THE PROBLEM:
Look through the records below for the word "Save". Report how many lines have it, and only that number.

● ● ● ● ● ● ●

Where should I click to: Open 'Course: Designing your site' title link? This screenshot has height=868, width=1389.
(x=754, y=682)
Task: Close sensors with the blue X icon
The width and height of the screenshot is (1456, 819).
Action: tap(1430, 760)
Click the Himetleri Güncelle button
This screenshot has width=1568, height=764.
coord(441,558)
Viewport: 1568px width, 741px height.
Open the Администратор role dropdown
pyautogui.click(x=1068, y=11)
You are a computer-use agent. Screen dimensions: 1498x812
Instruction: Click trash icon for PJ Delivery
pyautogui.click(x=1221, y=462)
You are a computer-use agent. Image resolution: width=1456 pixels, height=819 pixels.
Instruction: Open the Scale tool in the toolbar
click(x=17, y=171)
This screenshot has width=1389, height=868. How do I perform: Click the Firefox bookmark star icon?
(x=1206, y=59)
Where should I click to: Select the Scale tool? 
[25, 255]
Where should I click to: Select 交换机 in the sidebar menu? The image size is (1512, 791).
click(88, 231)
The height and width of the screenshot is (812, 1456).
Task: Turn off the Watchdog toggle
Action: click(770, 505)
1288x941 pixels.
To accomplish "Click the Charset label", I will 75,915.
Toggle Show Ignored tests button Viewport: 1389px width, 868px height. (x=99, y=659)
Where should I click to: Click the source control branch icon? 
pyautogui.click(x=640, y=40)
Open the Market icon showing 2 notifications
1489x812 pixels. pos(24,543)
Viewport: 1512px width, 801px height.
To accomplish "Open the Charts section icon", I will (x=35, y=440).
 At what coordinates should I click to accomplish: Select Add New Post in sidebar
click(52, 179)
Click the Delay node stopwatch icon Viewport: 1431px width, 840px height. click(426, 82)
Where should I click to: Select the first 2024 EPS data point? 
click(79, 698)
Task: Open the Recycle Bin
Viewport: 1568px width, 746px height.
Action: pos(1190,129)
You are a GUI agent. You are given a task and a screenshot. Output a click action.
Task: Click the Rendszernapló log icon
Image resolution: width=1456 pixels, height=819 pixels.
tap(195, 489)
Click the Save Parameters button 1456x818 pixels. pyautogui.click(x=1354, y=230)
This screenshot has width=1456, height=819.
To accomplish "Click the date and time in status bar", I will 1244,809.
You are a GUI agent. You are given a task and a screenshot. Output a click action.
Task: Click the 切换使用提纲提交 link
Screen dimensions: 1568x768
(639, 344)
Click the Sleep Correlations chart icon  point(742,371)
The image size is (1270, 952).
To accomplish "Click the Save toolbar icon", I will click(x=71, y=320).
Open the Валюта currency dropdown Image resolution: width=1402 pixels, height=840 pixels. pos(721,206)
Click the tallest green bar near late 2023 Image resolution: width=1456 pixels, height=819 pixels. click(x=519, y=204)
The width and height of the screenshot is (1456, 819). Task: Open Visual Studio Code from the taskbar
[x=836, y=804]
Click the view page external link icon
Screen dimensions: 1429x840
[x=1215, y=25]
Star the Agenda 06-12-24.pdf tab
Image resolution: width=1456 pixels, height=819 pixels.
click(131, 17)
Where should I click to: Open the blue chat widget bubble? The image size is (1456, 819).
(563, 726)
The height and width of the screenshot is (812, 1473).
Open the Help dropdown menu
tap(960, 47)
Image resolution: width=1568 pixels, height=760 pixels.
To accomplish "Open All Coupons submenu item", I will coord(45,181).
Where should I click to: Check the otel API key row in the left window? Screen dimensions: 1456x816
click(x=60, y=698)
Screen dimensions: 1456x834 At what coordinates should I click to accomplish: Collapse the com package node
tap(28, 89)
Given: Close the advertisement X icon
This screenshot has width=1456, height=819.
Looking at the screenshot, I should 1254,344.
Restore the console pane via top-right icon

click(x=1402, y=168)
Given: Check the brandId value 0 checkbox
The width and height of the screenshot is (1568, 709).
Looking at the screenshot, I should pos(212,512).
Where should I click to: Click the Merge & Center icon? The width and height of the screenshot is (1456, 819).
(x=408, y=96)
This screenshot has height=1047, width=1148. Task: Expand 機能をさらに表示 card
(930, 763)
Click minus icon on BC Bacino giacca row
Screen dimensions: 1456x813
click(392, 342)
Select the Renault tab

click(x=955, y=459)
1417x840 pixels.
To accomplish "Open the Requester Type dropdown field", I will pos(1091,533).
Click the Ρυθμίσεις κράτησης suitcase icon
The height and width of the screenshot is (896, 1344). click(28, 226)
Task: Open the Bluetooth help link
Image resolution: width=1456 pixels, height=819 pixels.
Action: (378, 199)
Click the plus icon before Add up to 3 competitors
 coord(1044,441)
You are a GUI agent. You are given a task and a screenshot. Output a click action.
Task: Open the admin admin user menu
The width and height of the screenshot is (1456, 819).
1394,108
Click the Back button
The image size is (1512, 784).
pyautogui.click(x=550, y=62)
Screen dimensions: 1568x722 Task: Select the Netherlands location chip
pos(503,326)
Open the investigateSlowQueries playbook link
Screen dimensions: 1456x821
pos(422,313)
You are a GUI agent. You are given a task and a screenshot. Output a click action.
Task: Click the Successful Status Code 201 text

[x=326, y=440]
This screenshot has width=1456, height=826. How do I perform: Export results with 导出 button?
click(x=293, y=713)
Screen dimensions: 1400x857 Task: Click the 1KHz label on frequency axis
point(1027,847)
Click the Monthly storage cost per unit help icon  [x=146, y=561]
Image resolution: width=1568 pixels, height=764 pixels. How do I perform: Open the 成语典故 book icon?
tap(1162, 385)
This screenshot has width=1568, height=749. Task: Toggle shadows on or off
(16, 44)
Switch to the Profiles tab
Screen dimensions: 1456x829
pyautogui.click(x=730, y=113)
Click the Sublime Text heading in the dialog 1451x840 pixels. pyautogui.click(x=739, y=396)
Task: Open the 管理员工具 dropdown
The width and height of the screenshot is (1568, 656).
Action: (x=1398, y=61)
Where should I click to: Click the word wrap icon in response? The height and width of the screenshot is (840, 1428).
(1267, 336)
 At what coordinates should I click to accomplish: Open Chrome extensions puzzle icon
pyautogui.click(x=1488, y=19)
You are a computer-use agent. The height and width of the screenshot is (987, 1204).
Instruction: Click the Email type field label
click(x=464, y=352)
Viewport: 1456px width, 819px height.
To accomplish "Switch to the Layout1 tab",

● ● ● ● ● ● ●

RESULT FOR THIS EXERCISE:
2